Tuesday, October 4, 2011

Greek Austerity = Disaster

A bottomless pit is threatening the entire European Union and most particularly its wealthiest, most successful member, Germany.

Every time the European Union comes to the "rescue" of Greece, the situation worsens. The imposed austerity measures are destroying the Greek economy. With each passing month, tax revenues decline - way beyond predictions. As the economy staggers, so do revenues. At the same time interest rates on Greece's debt continue to escalate. Greece is stuck between a rock and a hard place: revenues to pay that interest are battered by the austerity measures required to secure the debt.

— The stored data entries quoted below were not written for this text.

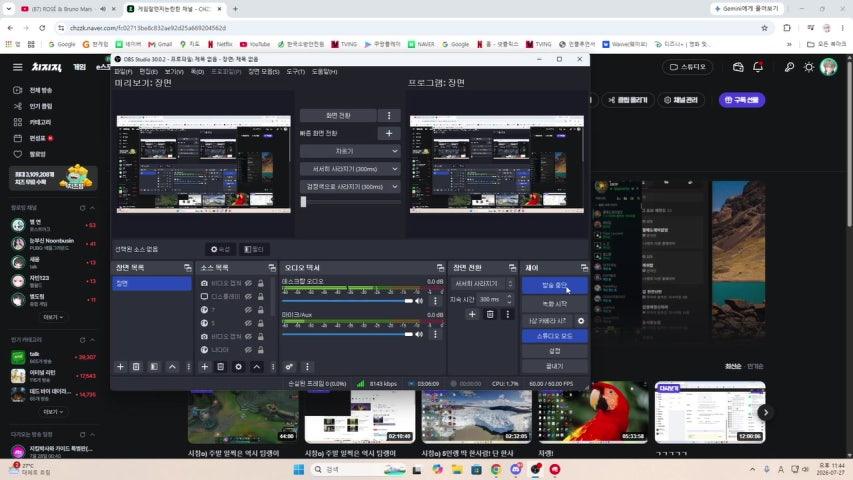853x480 pixels.
Task: Open the transition type combo box in Scene Transitions
Action: click(x=482, y=284)
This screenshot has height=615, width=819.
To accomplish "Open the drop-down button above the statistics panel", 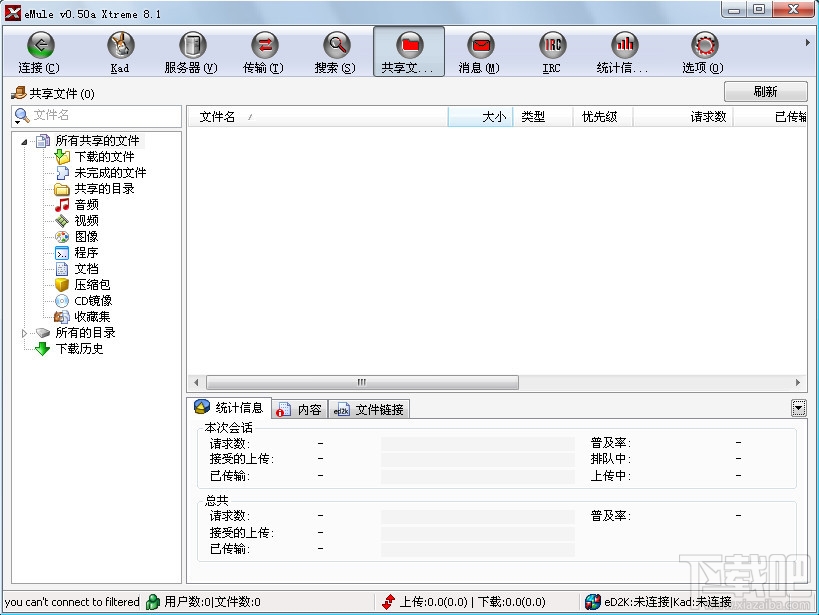I will pyautogui.click(x=797, y=407).
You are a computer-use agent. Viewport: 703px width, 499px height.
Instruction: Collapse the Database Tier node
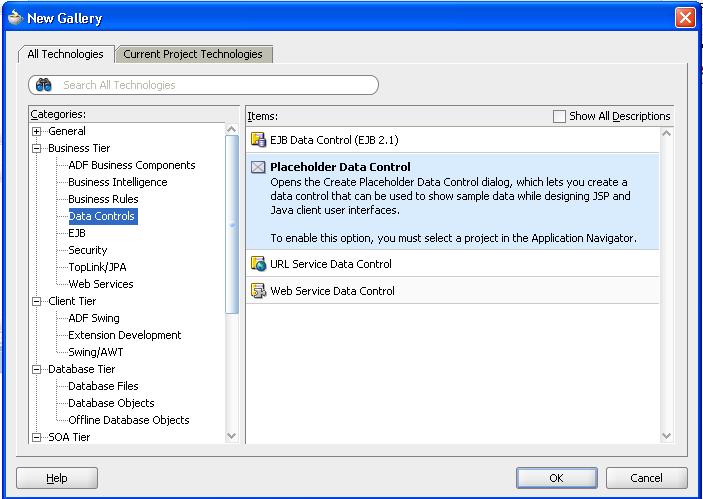click(37, 369)
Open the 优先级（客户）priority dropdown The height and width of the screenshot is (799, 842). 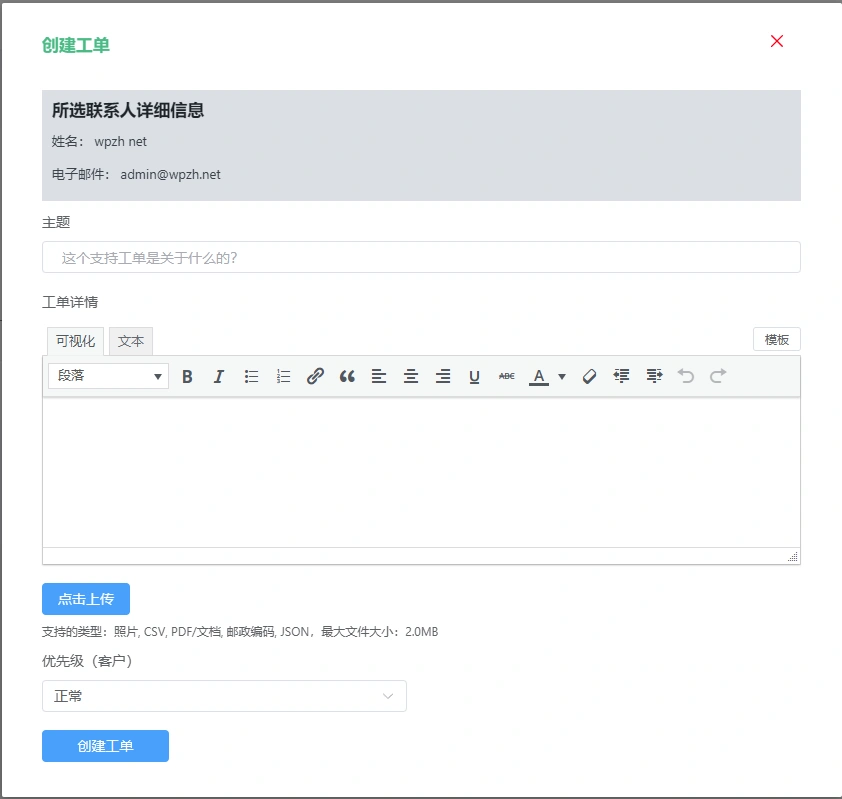[224, 696]
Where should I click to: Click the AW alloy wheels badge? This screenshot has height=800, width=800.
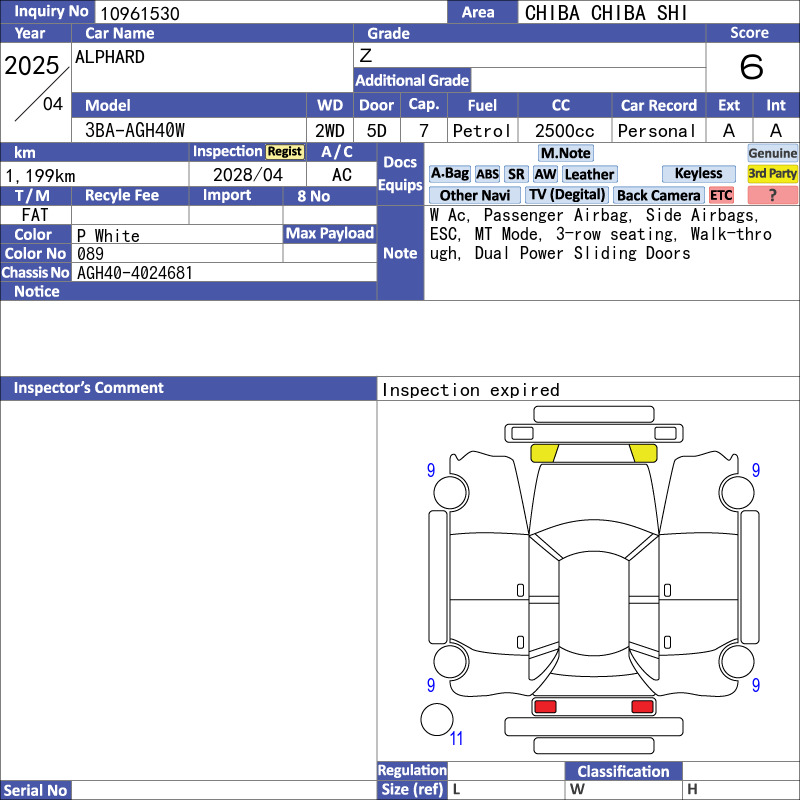pos(545,174)
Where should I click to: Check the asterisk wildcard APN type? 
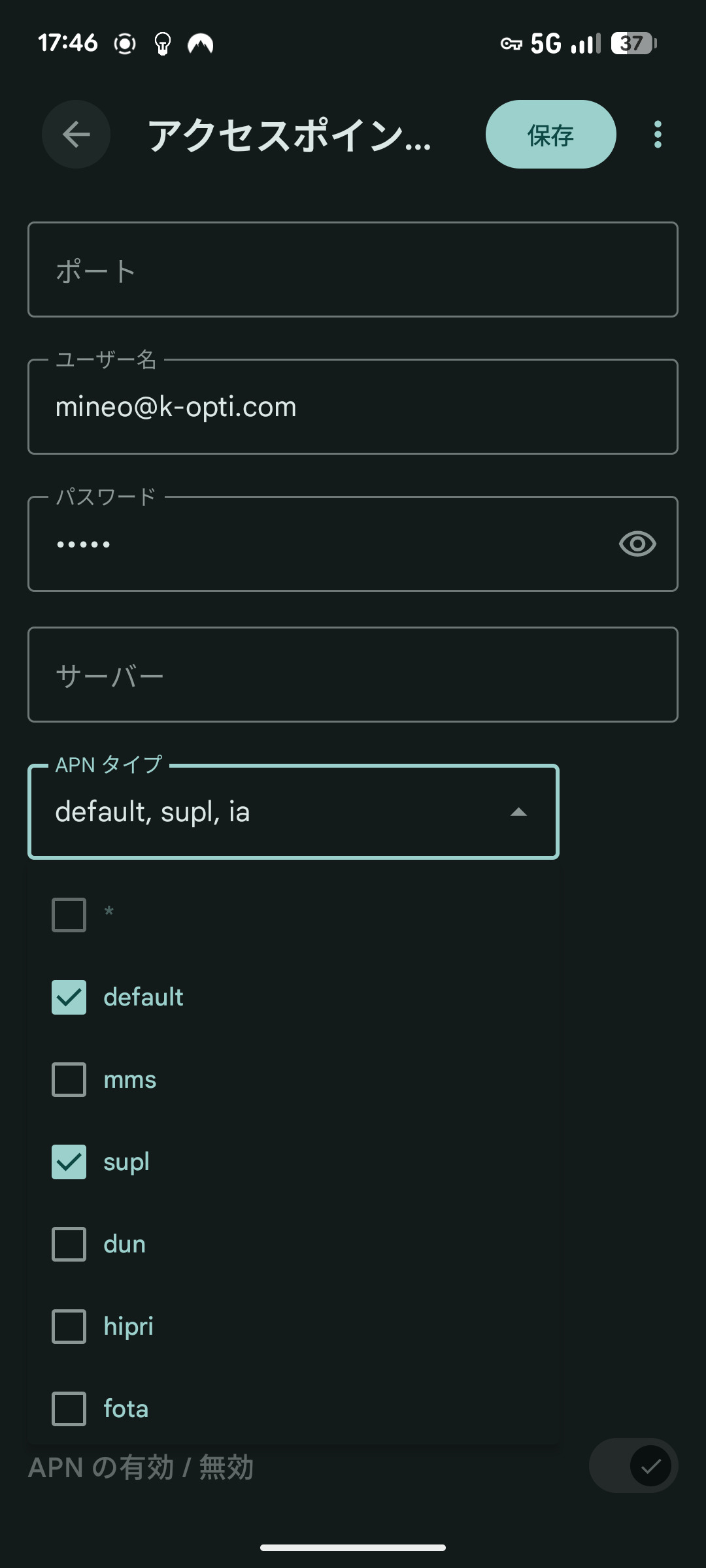click(x=69, y=915)
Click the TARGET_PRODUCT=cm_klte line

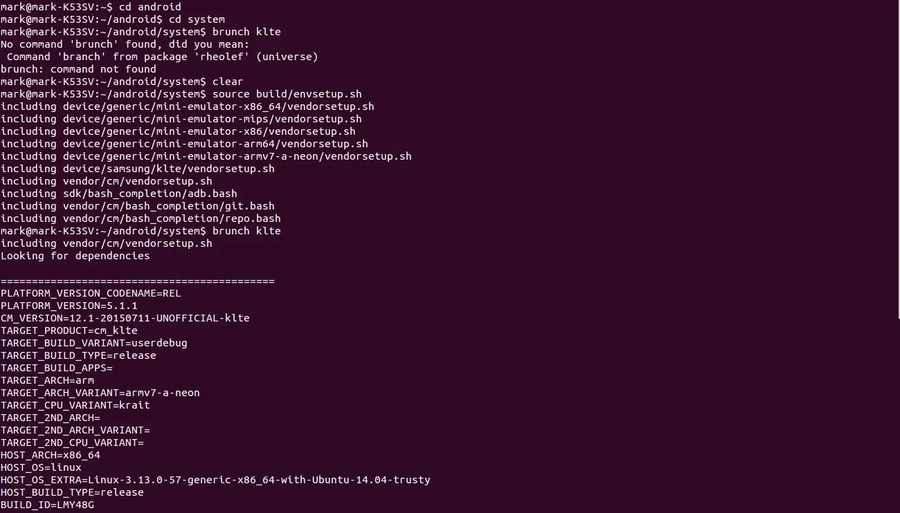(x=69, y=330)
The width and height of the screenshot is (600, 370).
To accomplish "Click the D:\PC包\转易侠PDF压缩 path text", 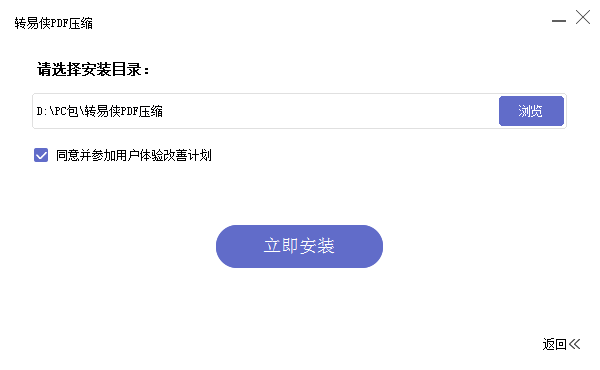I will tap(99, 111).
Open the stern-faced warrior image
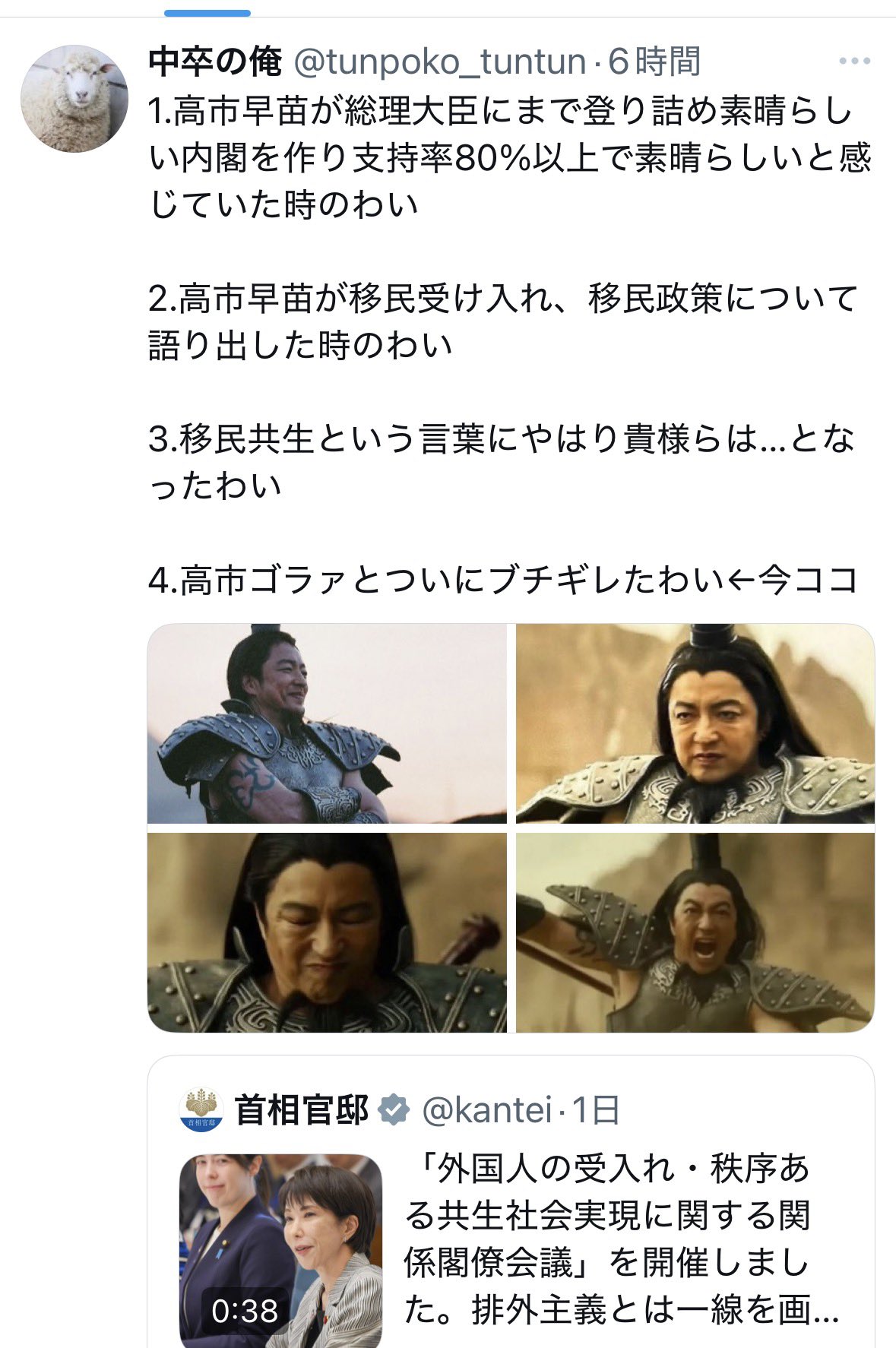896x1348 pixels. pos(695,723)
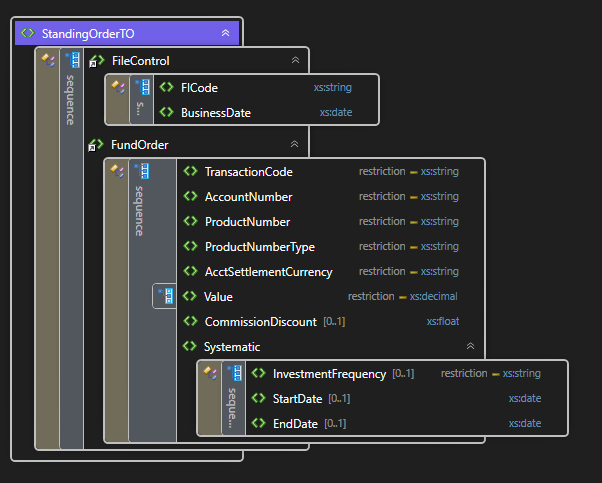602x483 pixels.
Task: Click the Systematic element icon
Action: coord(190,346)
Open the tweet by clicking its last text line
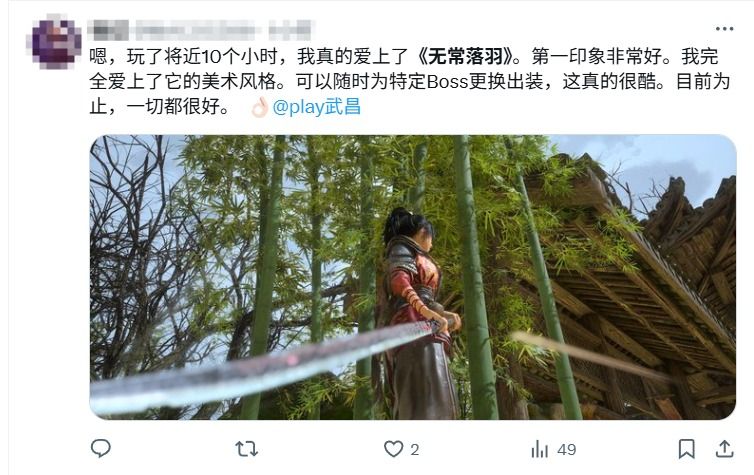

The resulting demand for the European Union (read France and Germany) to cover the spread is beginning the threaten the two strong economies in the union.

The prescription written to solve the crisis is the problem. It is treating the wrong disease! The time has come for the institutions that hold the debt and charge the ever increasing interest rates to actually experience the risk implied by those rates and take a haircut. In fact, all governments need to insist that devaluation of the debt is a prerequisite of any rescue package from here on out.

Ireland had a BUDGET SURPLUS before their banks failed and the EU pressured the country into rescuing the financial institutions. The result? Ireland's national debt spiraled out of control and the country's economy crashed and burned. A similar situation is occurring in Greece and threatens to spread to Spain, Portugal and Italy. There is ABSOLUTELY NO WAY that the European Union can rescue all these economies. The almost inevitable result is the imploding of the European Union, the Euro and disaster to the still-viable economies of France and Germany.

The time has come (actually it came 3 years ago) to herd rogue financial institutions into Chapter 11, restructure their balance sheets, write off their "toxic assets," break them up and reissue their stock. The debt would be written down, not increased, as solid assets are separated from the drecht and the drecht is valued at pennies on the dollar. Too big to fail must be sent into the history of failed economic initiatives. Control, supervision and separation of the speculative from the custodial roles of financial institutions reconstituted.

The alternative? A total, catastrophic meltdown of the global financial structure.